• Document segment:
+ + + +

The cosmic strand begins with the biblical scory of the creation. God ceases, pauses, or rests (shavat) on the seventh day from the work of creating, blesses the seventh day, and calls it holy (Gen. 2:1-4). This "calling" speaks to the depths of reality, but not yet to human ears. Even the explicit tales of contacts and covenants between God and the world—through Adam and Eve, Noah, the generation of Babel, Abraham and Sarah—do not describe any explicit communication of the holiness of shabbat. Not until the generation of the Exodus do human beings learn that shabbat is necessary. Perhaps this silence should be heard as evidence that early biblical Israel had no knowledge of observance of shabbat as a day of rest or of any focus on it among the surrounding peoples, or for that matter in its own earliest history.

The first communication of shabbat to human beings is placed by the Torah in the midst of one of the tales of the rebellious generation in the wilderness (Ex. 16). God sent manna to feed the Israelites. On the sixth day, twice as much manna as usual appeared, and unlike the manna that the Israelites had earlier tried to hoard overnight, this twofold portion did not rot on the seventh day. Even so, some Israelites went out on the seventh day to look for more manna—but none had fallen. Not until then did Moses explain these unusual happenings as the consequence of God's giving the people a shabbat. "Let no one leave his place on the seventh day," says Moses; so the people learned to "rest," or "pause," or "remain inactive" (Ex. 16:29-30). The shabbat portrayed here follows directly from God's creation of reality—from, one might say, the nourishing breast of reality, which feeds and pauses, gives and withholds. Only afterward is this reality put in explicit words of command.

+ + + +

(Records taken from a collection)
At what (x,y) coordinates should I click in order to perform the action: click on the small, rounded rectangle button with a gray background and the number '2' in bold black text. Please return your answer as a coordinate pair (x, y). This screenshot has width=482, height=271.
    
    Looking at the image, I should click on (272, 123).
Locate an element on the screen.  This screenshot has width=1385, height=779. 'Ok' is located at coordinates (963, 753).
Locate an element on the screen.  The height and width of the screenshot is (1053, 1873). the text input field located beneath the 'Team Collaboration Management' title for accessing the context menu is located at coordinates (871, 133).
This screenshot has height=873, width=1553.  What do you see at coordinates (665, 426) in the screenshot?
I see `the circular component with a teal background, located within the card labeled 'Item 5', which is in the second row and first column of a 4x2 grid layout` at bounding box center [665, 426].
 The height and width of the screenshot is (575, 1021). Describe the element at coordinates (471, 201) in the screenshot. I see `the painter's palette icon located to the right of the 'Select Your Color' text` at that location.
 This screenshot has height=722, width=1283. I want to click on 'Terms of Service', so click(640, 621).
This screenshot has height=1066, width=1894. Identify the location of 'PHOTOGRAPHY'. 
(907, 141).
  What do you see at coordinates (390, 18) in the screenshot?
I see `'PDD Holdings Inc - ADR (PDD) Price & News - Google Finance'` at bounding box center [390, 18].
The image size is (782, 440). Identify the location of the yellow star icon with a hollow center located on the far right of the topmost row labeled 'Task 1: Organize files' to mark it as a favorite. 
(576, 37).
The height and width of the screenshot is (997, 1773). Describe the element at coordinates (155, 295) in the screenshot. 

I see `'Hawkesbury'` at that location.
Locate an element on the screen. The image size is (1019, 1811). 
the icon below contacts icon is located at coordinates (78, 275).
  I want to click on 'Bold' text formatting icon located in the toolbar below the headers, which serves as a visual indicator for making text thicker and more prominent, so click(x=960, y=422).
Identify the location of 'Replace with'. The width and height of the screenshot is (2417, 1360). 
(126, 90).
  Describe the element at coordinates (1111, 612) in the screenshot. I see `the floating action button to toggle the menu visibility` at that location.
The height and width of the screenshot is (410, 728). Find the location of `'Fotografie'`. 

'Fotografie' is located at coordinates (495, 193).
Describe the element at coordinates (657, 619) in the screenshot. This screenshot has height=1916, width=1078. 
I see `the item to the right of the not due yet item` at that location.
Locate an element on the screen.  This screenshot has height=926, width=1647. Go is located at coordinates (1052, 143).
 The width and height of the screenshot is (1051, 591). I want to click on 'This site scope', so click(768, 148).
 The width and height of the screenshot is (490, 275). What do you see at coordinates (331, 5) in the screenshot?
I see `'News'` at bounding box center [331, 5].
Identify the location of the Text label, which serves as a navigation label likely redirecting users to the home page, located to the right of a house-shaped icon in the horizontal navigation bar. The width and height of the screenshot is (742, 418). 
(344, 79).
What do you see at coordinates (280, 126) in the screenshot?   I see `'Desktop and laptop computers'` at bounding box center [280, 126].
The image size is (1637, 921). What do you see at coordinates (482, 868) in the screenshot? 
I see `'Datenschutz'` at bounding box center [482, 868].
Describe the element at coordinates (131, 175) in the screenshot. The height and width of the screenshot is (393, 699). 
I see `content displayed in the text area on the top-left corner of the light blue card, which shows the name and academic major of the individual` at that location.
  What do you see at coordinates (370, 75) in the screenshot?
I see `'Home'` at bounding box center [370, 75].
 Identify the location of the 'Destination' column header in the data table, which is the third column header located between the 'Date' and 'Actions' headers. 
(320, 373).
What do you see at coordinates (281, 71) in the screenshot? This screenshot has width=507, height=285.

+ + + +

• Exercise task:
According to the passage on shabbat, how much manna appeared on the sixth day?

• Worked solution:
Twice as much as usual.